Vitamin E supplementation in the mitigation of carbon tetrachloride induced oxidative stress in rats

Oxidative stress is implicated in the pathophysiology of a number of chronic diseases including atherosclerosis, diabetes, cataracts and accelerated aging. The aim of this study was to elucidate the protective role of vitamin E supplementation when oxidative stress is induced by CCl4 administration, using the rat as a model. Rats were fed diets for four weeks either with or without dl-α-tocopherol acetate supplementation. Half of the rats (n = 9) from each of the diet groups were then challenged with CCl4 at the completion of the four week diet period. Plasma levels of 8-iso-PGF2α, antioxidant micronutrients and antioxidant enzyme activities were measured to examine changes in oxidative stress subsequent to the supplementation of dl-α-tocopherol in the diet.
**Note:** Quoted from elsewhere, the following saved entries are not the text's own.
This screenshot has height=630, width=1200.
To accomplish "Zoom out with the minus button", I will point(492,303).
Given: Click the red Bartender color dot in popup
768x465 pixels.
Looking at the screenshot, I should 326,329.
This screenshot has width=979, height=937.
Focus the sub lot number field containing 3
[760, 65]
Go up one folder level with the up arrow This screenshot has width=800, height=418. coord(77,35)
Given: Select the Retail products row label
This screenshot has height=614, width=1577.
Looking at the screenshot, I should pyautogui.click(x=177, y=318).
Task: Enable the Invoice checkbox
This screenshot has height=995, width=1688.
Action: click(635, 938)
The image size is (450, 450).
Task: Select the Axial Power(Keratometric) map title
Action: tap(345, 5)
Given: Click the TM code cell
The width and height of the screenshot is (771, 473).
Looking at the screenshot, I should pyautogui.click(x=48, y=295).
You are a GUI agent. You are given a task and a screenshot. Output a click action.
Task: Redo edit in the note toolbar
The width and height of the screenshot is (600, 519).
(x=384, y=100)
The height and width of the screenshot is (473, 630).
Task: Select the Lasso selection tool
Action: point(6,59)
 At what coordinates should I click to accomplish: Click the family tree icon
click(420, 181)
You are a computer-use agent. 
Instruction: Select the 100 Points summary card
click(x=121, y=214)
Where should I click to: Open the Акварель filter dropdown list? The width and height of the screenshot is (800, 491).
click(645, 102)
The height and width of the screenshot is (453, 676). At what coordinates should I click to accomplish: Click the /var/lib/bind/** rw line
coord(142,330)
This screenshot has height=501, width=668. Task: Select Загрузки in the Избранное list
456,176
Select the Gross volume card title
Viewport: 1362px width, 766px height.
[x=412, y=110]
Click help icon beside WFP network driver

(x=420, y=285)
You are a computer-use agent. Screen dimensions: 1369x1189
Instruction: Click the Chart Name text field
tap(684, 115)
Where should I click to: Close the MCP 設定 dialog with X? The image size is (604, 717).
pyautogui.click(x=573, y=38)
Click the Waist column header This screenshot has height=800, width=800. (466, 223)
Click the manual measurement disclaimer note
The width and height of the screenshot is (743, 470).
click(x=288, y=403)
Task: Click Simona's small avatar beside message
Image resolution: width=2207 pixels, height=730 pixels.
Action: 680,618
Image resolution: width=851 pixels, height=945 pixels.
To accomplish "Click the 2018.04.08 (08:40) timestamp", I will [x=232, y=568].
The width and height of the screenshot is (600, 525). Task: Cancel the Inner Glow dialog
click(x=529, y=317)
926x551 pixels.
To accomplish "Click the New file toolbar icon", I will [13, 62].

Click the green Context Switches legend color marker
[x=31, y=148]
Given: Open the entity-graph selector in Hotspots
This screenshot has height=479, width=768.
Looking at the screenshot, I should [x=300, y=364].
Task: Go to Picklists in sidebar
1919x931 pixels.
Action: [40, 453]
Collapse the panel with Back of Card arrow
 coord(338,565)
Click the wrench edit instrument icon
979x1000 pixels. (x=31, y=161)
Plasma α-tocopherol (vitamin E) concentrations were higher for the groups supplemented with dl-α-tocopherol acetate, however the supplemented diet group that was subsequently challenged with CCl4 had significantly lower (p <0.001) plasma α-tocopherol concentration than the dl-α-tocopherol acetate diet group that was not challenged with CCL4. Total plasma 8-iso-PGF2α concentration was elevated in diet groups challenged with CCl4, however, the concentration was significantly lower (p <0.001) when the diet was supplemented with dl-α-tocopherol acetate. The antioxidant enzymes were not influenced by either dietary α-tocopherol manipulation or by the inducement of oxidative stress with CCl4. Plasma concentrations of trans-retinol (vitamin A) were reduced by CCl4 administration in both the dl-α-tocopherol acetate supplemented and unsupplemented diet groups. The results of this study indicate that dl-α-tocopherol acetate supplementation was protective of lipid peroxidation when oxidative stress is induced by a pro-oxidant challenge such as CCl4.